_Requirement 1_:
In the news article on CVS Caremark's fourth-quarter profit, how much did the company earn after preferred dividends for the quarter?
_Requirement 2_:
Extend the news article on CVS Caremark's fourth-quarter profit, picking up after its final sentence.

February 2, 2008

CVS profit nearly doubles with Caremark

PROVIDENCE, R.I. - CVS Caremark Corp., the nation's largest pharmacy chain, said Thursday that fourth-quarter profits nearly doubled as it cut costs following its acquisition of Caremark and benefited from new generic drugs.

For the period ended Dec. 29, earnings after preferred dividends jumped to $811.2 million, or 55 cents per share, compared with $413.8 million, or 49 cents per share, in the previous year. For the year, CVS earned $2.62 billion, up from $1.36 billion in 2006.

Excluding an income tax provision, profit rose to $860.3 million, or 58 cents per share, from $442.9 million, or 52 cents per share. Yearly profit was $2.84 billion, or $2.07 per share.

Analysts polled by Thomson Financial expected net income of 55 cents per share for the quarter and $1.92 for the year.

CVS shares rose to $38.91, up $2.89, or 8 percent.

Woonsocket-based CVS Corp. acquired pharmacy benefits manager Caremark Rx Inc. in March, creating one of the largest players in the prescription drug industry. CVS Caremark said acquisition-related costs took a penny per share off its quarterly profit.

_Supplied material_:
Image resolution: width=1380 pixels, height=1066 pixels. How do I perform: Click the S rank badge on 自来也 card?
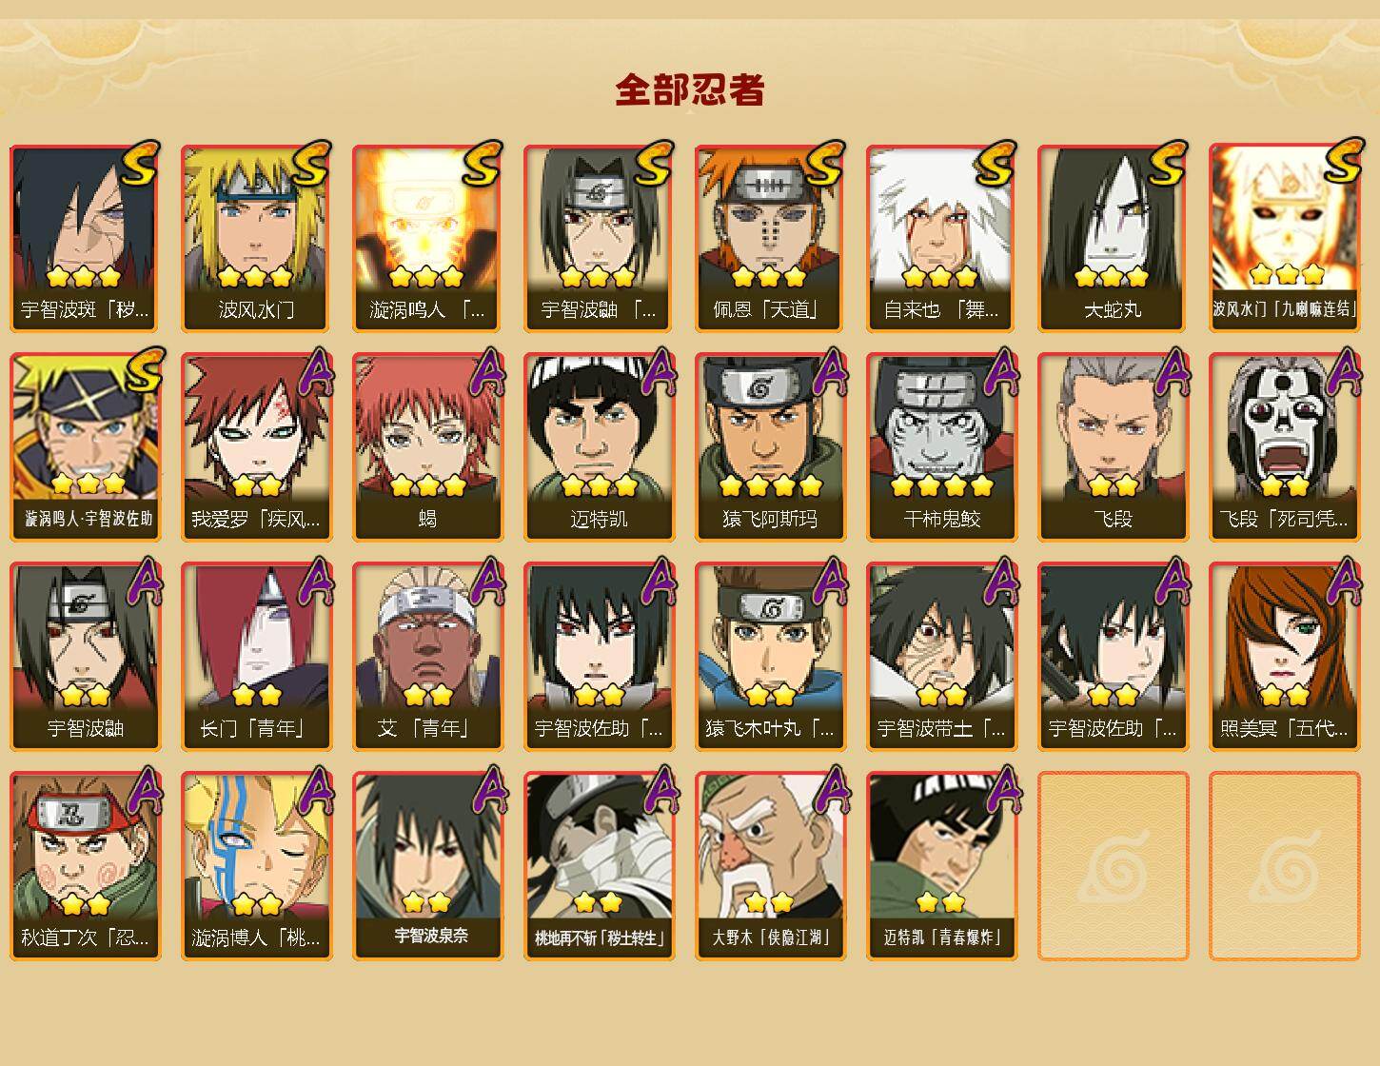tap(995, 163)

_Reply 1_:
$811.2 million, or 55 cents per share

_Reply 2_:
"We are a different company today than we were a year ago," Tom Ryan, CVS president and chief executive, told analysts during a conference call. "We're a pharmacy health care service company."

He said the company had solid revenue growth and improved gross margins in both the retail and pharmacy benefits management segments in the quarter and expected the same for 2008.

Sales leaped 82 percent to $21.94 billion from $12.07 billion a year ago. Retail pharmacy sales were $11.64 billion, while pharmacy services revenue was $11.61 billion.

Sales in stores open more than a year were up 3.4 percent from the previous year.

For 2008, the company expects earnings growth of 27 percent to 31 percent, in a range of $2.43 to $2.50 adjusted earnings per share, said David Rickard, the company's chief financial officer. He said revenue was expected to grow 13 percent to 16 percent across the company, driven in large part by about $700 million in savings from the buyout, mostly from purchasing costs.

Lisa Gill, an analyst with J.P. Morgan, said the company's higher stock price was being driven by projected growth in operating profit and analysts' belief that the company was being conservative in its estimates of new generic drugs coming onto the market.

CVS also said it expected to generate more than $3 billion in cash flow, and Gill said since it did not announce plans to spend it, the company could use the money for share repurchases.

The company is in the midst of a $5 billion share repurchase program, which Ryan said should be complete by the end of the first quarter.

CVS operates 6,245 retail pharmacy stores and 56 specialty pharmacy stores, as well as mail order pharmacies in 44 states and the District of Columbia.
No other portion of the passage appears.